Charles Dump vit dans un site industriel abandonné : une vaste mine à ciel ouvert, loin des zones habitées, où il a pour seules voisines une femme et sa jeune fille toutes deux mentalement dérangées. Un jour, Dump recueille un jeune homme blessé d'une balle, arrivé là en sautant d'un train de minerai qui passait à proximité de la zone. Ce kid, armé, vient de réussir un hold-up dont il tient le fruit dans une mallette. Dump est un être fruste et brutal, mais il a compris l'affaire. Après avoir tenté sans succès de supprimer le jeune homme, il le recueille et le soigne tout en espérant faire main basse sur l'argent. En même temps, il monte la garde car son pensionnaire l'a prévenu que Sunshine, son complice dans le hold-up, viendrait un jour chercher sa part du butin. Un jour, l'homme arrive sur les lieux. Sunshine est un homme froid, violent, cruel. En brigand doté d'expérience, il n'a guère de mal à se jouer des occupants du site. Ainsi Charles Dump, de maître des lieux, devient sa victime. Sunshine a toutefois plus de mal pour retrouver le butin car le kid, s'il n'a pas initialement l'intention de doubler son partenaire, a toutefois le bon sens de s'en méfier.

Fiche technique[modifier | modifier le code]

  • Production et Réalisation : Roland Klick
  • Scénario : Roland Klick
  • Photographie : Robert van Ackeren
  • Caméra : Dieter Milster
  • Montage : Jane Seitz
  • Son : Juergen Koppers
  • Décors : Kuli Sander
  • Maquillage : Heinz Auditor
  • Musique : Can
  • Pays d'origine : R.F.A.
  • Langue originale : anglais
  • Durée : 85 minutes
  • Sortie : 15 octobre 1970 en R.F.A.

Distribution[modifier | modifier le code]

Eléments d'analyse[modifier | modifier le code]

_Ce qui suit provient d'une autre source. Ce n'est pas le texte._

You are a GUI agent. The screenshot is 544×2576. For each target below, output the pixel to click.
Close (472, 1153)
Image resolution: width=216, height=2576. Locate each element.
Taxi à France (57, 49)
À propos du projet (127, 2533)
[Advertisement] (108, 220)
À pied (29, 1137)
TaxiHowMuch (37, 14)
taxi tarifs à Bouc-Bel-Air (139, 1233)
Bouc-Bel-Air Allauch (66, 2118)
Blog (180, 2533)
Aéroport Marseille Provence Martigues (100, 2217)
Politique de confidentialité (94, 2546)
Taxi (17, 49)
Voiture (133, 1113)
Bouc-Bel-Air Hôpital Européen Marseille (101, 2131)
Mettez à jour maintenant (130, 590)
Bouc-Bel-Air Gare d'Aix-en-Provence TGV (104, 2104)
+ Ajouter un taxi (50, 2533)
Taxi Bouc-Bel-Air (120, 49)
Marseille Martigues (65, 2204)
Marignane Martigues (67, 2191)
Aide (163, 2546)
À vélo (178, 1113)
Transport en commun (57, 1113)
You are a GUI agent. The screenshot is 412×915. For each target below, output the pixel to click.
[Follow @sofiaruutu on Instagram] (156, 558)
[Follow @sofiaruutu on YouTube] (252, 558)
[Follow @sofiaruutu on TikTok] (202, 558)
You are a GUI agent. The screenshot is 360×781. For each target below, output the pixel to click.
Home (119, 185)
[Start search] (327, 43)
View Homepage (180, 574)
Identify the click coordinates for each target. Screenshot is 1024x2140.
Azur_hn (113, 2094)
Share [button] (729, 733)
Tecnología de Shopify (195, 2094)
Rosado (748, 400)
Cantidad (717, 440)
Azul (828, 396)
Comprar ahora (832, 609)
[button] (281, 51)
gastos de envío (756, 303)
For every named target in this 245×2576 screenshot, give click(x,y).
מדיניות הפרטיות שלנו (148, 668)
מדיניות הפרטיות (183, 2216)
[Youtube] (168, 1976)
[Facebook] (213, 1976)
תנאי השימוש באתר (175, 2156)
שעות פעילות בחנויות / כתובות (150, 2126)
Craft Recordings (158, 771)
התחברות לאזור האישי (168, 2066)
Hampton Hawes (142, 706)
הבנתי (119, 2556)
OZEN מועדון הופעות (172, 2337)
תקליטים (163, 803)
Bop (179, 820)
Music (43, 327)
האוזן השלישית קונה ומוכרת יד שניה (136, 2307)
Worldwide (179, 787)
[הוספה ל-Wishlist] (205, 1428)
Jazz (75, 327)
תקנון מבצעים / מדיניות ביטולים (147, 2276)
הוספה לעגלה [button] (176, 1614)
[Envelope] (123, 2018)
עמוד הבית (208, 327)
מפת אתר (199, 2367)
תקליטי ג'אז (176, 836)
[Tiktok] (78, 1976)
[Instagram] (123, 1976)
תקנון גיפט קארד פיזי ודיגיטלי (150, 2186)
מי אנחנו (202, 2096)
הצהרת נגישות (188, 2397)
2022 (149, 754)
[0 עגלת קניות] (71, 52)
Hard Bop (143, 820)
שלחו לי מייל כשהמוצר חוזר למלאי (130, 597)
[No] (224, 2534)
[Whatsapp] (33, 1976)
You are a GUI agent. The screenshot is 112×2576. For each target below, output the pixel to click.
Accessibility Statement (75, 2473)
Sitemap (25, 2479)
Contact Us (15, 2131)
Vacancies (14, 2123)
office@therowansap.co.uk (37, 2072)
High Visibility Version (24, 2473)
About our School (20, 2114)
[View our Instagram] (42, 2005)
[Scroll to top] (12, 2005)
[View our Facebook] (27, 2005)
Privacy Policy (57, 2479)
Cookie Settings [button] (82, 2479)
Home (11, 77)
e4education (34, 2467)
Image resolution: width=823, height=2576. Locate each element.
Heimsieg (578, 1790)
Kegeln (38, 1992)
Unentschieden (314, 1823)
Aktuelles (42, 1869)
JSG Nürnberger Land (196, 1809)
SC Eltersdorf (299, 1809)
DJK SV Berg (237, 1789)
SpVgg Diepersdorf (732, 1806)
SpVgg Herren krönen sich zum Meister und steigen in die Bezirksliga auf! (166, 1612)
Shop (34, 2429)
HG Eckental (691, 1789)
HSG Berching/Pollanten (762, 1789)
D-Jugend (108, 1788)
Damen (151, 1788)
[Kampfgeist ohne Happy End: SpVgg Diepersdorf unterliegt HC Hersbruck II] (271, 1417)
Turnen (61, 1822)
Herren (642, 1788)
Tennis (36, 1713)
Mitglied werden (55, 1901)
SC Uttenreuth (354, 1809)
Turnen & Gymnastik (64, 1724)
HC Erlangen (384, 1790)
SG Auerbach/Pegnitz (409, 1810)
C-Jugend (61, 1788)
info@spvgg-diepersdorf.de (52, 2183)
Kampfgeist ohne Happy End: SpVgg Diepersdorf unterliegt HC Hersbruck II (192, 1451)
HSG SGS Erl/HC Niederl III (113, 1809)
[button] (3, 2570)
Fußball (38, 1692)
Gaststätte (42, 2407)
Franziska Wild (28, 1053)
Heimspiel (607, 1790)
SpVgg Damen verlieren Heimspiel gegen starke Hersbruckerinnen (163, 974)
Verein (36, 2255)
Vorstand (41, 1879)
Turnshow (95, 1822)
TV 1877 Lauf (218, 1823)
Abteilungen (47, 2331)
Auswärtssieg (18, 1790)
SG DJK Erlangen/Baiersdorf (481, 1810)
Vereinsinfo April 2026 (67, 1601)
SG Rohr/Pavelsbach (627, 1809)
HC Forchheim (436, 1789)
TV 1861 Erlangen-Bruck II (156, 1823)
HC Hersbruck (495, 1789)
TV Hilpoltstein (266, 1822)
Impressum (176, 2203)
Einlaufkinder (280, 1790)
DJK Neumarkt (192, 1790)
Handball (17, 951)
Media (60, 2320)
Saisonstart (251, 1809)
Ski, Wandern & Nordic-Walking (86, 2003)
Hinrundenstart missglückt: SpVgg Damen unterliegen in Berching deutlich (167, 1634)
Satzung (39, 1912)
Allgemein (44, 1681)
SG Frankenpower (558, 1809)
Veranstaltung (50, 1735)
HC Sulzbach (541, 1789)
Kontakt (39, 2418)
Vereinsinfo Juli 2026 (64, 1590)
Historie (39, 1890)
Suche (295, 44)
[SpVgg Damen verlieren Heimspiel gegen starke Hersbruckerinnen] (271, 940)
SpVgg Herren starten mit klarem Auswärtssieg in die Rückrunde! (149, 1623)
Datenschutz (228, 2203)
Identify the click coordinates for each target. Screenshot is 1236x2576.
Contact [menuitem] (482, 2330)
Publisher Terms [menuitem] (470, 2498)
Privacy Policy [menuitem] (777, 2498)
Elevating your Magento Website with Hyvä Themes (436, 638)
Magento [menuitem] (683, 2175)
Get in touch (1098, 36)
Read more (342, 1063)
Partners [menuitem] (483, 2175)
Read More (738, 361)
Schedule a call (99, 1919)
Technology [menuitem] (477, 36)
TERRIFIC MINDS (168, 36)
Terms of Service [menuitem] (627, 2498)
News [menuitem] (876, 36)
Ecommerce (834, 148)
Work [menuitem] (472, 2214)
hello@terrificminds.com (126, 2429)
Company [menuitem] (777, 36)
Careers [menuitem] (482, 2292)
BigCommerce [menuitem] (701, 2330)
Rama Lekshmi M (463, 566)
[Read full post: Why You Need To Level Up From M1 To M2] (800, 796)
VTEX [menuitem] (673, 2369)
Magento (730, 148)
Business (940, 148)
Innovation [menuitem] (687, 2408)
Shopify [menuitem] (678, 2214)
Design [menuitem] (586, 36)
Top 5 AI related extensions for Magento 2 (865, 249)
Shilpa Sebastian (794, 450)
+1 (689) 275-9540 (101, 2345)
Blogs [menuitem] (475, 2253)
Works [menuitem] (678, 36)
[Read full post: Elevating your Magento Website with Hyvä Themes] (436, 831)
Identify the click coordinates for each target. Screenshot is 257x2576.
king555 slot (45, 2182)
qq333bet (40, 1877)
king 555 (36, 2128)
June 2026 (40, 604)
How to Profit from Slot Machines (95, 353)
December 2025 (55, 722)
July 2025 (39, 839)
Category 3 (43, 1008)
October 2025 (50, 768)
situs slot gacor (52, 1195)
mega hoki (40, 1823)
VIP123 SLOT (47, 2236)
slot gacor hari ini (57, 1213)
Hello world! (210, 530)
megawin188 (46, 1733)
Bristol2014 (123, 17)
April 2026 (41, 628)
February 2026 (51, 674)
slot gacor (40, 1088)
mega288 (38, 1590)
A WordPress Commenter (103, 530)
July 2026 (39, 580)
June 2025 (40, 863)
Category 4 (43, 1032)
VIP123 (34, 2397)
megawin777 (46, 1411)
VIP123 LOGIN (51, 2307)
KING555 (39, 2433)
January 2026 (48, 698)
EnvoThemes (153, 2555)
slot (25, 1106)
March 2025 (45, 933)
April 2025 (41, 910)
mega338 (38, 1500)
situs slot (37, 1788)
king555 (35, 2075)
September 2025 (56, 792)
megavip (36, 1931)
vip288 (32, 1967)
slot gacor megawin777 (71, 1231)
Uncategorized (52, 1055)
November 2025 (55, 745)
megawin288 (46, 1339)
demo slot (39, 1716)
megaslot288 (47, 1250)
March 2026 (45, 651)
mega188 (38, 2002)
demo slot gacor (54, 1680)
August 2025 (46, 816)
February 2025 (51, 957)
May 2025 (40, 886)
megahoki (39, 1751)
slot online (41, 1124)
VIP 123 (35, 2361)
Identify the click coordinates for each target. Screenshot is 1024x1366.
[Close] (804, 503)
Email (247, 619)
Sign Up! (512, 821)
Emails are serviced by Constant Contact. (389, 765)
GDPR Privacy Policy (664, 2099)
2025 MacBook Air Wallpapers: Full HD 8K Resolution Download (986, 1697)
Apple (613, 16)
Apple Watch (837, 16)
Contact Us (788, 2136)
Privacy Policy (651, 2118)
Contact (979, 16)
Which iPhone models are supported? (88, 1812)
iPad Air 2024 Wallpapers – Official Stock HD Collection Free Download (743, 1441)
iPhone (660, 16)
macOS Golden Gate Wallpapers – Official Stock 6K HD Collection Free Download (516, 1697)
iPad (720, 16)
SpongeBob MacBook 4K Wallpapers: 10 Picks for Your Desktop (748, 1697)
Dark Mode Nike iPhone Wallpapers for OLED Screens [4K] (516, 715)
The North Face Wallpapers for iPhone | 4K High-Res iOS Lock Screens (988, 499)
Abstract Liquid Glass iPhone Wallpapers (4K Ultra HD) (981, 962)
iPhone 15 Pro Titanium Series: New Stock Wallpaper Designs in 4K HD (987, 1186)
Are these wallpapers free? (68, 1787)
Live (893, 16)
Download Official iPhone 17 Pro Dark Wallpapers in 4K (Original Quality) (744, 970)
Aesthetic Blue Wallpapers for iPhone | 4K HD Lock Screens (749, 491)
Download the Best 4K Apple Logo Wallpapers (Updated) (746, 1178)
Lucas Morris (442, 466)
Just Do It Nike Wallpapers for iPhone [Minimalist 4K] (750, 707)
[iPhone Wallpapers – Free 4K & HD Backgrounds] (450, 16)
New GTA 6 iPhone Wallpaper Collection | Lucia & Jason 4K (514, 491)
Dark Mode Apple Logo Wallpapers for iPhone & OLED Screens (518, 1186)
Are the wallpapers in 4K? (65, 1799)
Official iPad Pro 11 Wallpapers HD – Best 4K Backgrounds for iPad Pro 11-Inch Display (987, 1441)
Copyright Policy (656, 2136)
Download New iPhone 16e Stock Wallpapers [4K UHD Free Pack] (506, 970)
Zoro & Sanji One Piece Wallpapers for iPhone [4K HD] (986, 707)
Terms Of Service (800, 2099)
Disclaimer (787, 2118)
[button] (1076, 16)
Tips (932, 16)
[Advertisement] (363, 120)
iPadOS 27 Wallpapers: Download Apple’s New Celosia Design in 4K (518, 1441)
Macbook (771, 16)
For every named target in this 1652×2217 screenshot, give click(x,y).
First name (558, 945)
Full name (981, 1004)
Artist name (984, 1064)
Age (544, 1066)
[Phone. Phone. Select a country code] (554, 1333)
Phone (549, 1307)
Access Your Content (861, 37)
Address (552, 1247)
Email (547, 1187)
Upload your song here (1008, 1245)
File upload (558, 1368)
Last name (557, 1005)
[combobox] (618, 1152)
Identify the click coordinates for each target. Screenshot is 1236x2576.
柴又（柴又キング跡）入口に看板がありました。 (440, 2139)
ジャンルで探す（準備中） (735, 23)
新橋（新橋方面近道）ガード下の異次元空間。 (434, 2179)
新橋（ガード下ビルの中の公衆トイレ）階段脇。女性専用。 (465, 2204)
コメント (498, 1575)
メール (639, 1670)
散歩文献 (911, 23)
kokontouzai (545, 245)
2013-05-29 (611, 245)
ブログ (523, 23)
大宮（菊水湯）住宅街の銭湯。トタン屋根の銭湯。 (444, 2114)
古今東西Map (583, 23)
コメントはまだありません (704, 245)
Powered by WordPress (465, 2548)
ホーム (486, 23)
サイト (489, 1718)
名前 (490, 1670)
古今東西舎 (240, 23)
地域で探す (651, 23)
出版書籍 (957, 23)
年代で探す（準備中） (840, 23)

L'action se passe à notre époque dans un lieu indéterminé qui pourrait aussi bien être une enclave résiduelle de l'Ouest sauvage, qu'un pays industriel d'Europe. Selon les commentaires disponibles, la critique et les spectateurs ont cru y voir les U.S.A., le Mexique, une mine d'or désaffectée où ne resteraient qu'un gardien et une prostituée. Mais quelles qu'étaient les intentions des auteurs, le réalisme n'en fait pas partie : la mine désaffectée et ses engins rouillés sont actuels, les armes sont anciennes, les costumes sont disparates. Avec la présence du disque 45 tours dans la mallette, le film apparait bien comme inscrit dans un contexte contemporain sur lequel il rassemble les éléments du western européen des années 1960. On peut y voir un hommage à Sergio Leone, à qui il emprunte plusieurs ressorts dont le trio de personnages qui n'est pas sans rappeler celui de Le Bon, la Brute et le Truand (1966)

L'atmosphère d'isolement et d'aridité, quant à elle, emprunterait davantage à celle de Zabriskie Point de Michelangelo Antonioni, sorti la même année. En 1973 Werner Schroeter utilisera à son tour la même ambiance d'abandon dans Willow springs.

Le film a connu une carrière underground, probablement parce qu'il constitue une exception cinématographique (on a parlé de "western-choucroute") mais surtout en grande partie grâce à la musique obsédante du groupe Can.